Po co sięgamy do sztuk Goldoniego? Po co wyciągamy na światło XXI wieku sztuki pisane w drugiej połowie stulecia XVIII? Bo pokazują wzruszającą prawdę o nas samych: Nie zmieniamy się. Nasze emocje, priorytety życiowe i sposoby ich osiągania są niezmienne. Miło jest skonstatować to w dzisiejszym niepewnym i pozornie pogmatwanym świecie. Goldoni pokazuje, że życie w malutkiej rybackiej Chiogii jest ponadczasową alegorią ludzkości. A my, patrząc z boku na samych siebie, obserwujemy jacy jesteśmy zabawni. W dobrym tego słowa znaczeniu. 


Kto szuka cieplej, sympatycznej a zarazem pełnej błyskotliwego humoru i wartkiej komedii, to Awantura w Chiogii jest dla niego idealnym rozwiązaniem. Wychodzi się z teatru z uśmiechem. Inaczej patrzy na mijanych ludzi. Goldoni zaczarowuje nasze smutki, zmęczenie i napięcie. Każe iść precz. A wszystko to z orzyjemnpą refleksją o naszym nieprzemijaniu…


Słów kilka o tym, co na scenie Polskiego.

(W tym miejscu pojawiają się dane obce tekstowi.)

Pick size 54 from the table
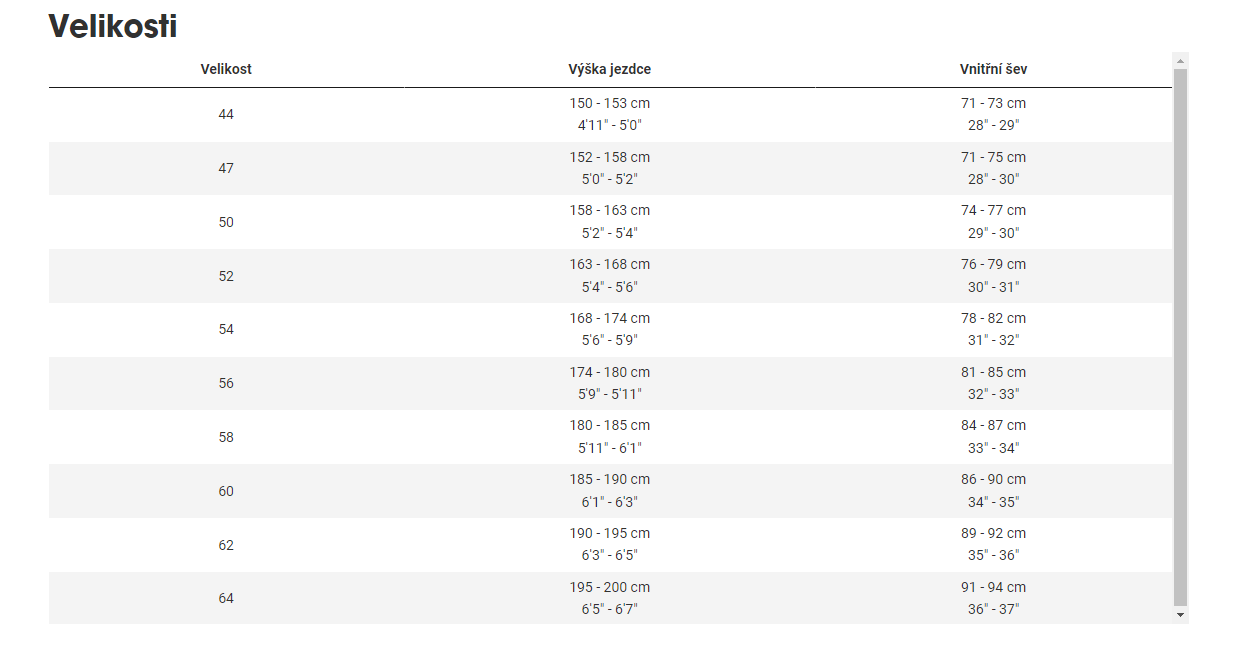[x=226, y=329]
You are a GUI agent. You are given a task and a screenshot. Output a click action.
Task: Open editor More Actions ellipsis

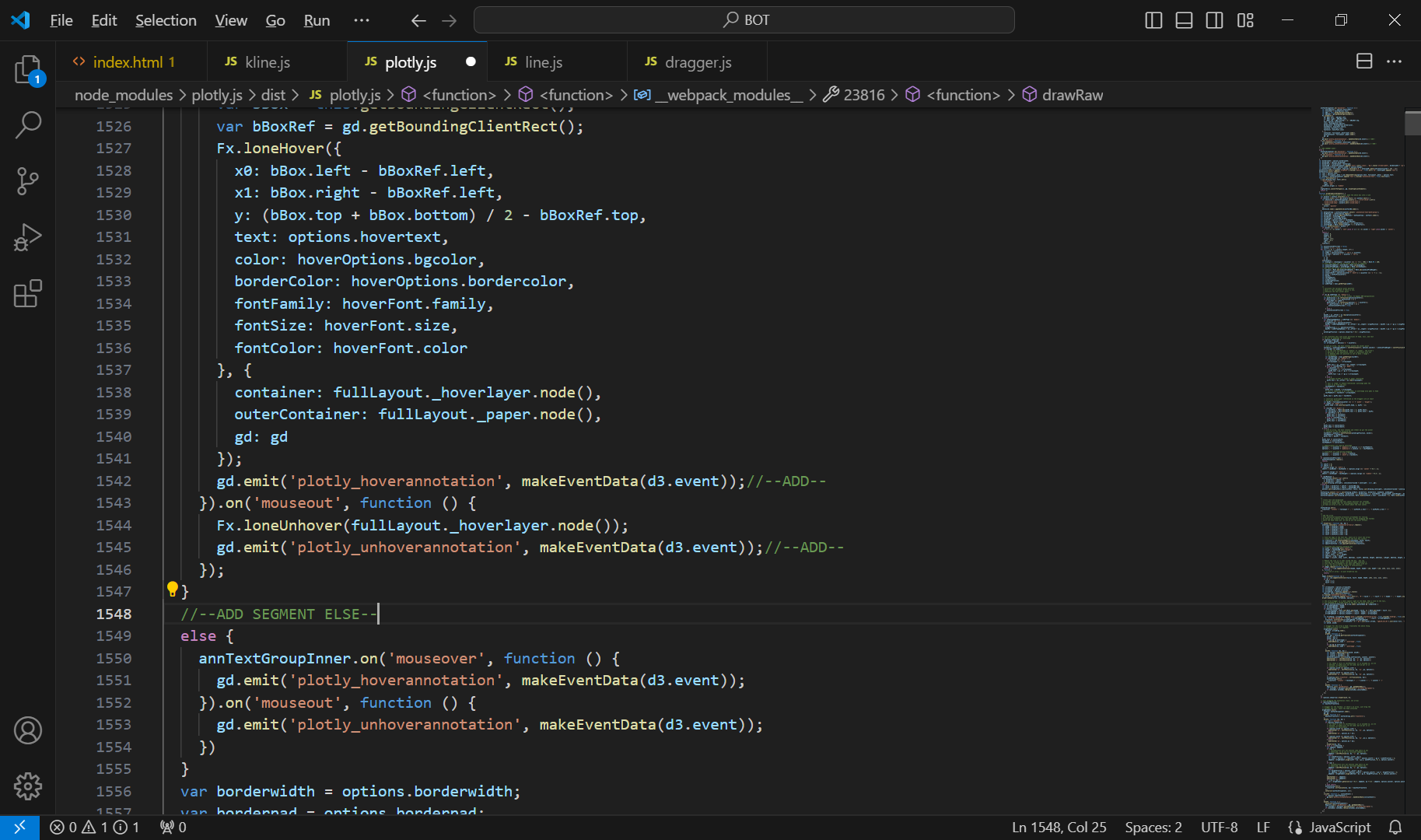pyautogui.click(x=1394, y=61)
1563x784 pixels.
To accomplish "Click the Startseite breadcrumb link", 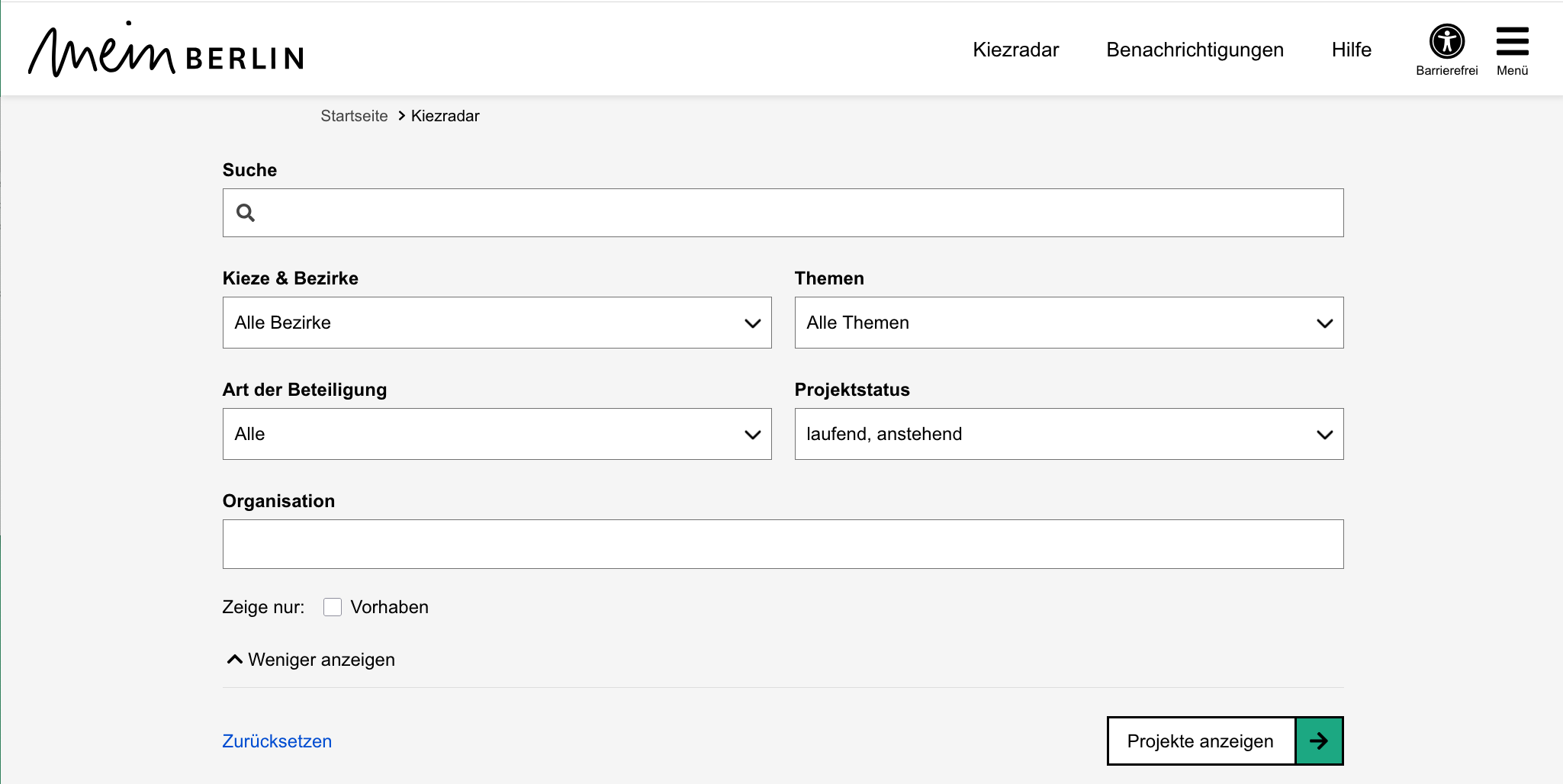I will click(354, 116).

Znakomita scenografia włoskiego miasteczka, pozwalająca bez wysiłku ruszyć w podróż do Chioggi. Świetne kostiumy, dobre osadzeni w rolach aktorzy. I dekoracje i kostiumy autorstwa Weroniki Karwowskiej. „Awantura” dzięki Jej pracy jest, poza innymi walorami, po prostu ładna i prawdziwa. Przykład spektaklu, który ogląda się pod każdym względem z satysfakcją. Nie ma tu słabych stron. Są za to zabawne sploty przypadków, szczęśliwie zakończone na ślubnych kobiercach. 


Zatem - komu w drogę, temu do Chioggi. W Teatrze Polskim, ma się rozumieć.  



Twórcy


Autor: Carlo Goldoni

Przekład: Jerzy Jędrzejewicz

Reżyseria: Edward Wojtaszek

Dekoracje i kostiumy: Weronika Karwowska

Muzyka: Tomasz Bajerski

Światło: Karolina Gębska

Ruch sceniczny: Leszek Bzdyl

Projekcje: Jagoda Chalcińska


Obsada


Antonio:  Tomasz Błasiak

Pasqua:  Katarzyna Skarżanka

Lucietta:  Dorota Bzdyla

Titta-Nane:  Paweł Krucz

Beppe:  Jakub Kordas

Fortunato:  Szymon Kuśmider

Libera:  Katarzyna Strączek

Orsetta:  Hanna Skarga

Checca:  Bernadetta Statkiewicz

Checca:  Irmina Liszkowska

Vicenzo:  Adam Biedrzycki

Toffolo:  Krystian Modzelewski

Koadiutor:  Krzysztof Kwiatkowski

Woźny sądowy:  Leszek Bzdyl

Canocchia:  Michał Kurek

Portowcy /Pracownicy kancelarii: Ireneusz Blanc, Daniel Rasiński, Robert Rydlewski, Marcin Różycki, Krzysztof Serafinowicz, Marek Szadkowski, Wojciech Zygmunt





Komentarze

Popularne posty z tego bloga

Bombardowanie wielkim kalibrem

Pogo w Collegium - punkt za odwagę

Jeszcze i jeszcze tego Boga!!!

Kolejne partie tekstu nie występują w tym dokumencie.